Karen Bradley's office silent on Stormont chiefs' RHI plans
SECRETARY of State Karen Bradley's officials were unable to say yesterday whether she will bring legislation through Westminster to enact Stormont civil servants' plans to further slash RHI payments.
The Department for the Economy (DfE) announced on Tuesday its proposals for the future of the Renewable Heat Incentive – the scandal-hit scheme which led to the collapse of the devolved government.
Under the plans, new tariffs would bring huge cuts to subsidies paid out for small and medium-sized biomass boilers.

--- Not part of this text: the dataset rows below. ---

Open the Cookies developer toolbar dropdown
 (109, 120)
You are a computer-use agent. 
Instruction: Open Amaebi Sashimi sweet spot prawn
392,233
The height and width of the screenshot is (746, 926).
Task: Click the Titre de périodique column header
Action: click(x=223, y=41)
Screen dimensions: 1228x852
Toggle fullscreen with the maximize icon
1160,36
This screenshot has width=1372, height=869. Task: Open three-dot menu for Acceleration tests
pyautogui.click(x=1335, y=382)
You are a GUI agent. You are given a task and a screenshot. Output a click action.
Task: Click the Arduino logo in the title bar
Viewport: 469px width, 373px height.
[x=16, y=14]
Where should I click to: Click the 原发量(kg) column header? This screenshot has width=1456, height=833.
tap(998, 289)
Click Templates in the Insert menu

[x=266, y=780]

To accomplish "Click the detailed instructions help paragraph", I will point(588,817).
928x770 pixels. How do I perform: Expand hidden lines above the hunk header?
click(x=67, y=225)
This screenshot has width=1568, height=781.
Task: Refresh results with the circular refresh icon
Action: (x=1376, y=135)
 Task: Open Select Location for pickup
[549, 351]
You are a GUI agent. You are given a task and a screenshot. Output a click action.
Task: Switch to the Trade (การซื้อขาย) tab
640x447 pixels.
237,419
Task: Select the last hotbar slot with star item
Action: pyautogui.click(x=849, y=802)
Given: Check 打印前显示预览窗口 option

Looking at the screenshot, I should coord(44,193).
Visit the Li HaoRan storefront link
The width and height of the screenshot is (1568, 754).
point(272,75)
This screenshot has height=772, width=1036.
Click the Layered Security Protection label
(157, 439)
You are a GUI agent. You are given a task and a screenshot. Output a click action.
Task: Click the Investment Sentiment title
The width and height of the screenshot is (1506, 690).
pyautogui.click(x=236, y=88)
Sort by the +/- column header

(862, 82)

Rates were cut in 2017 as a temporary measure before the assembly's collapse, but the proposals would further reduce annual subsidy levels for the most common type of boiler from around £13,000 to just over £2,000.
A voluntary buy-out option would also be offered to those with low usage or higher than average capital costs that would lead to a low rate of return.
DfE hopes the new regulations can come into effect from April 1, but the changes require legislation as the current regulations expire next month.
In Stormont's absence, departmental officials have written to the Northern Ireland Office requesting that Ms Bradley legislates at Westminster.
The NIO did not respond yesterday to requests for a comment.
Launched in 2012, the non-domestic RHI scheme was aimed at encouraging businesses to switch to more sustainable heating.
But the subsidies were worth more than the cost of wood pellets, encouraging firms to 'burn to earn'.
Delays in introducing cost controls also brought a spike in applications – pushing the multi-million-pound scheme hugely over budget.
A public inquiry was launched and its chair Sir Patrick Coghlin is expected to deliver his conclusions later this year.
RHI recipients have said reduced tariffs have led to major cash flow issues.
The Ulster Farmers' Union yesterday expressed outrage at the plans, saying they will "devastate farmers who are already struggling under the current reduced RHI tariff schedule".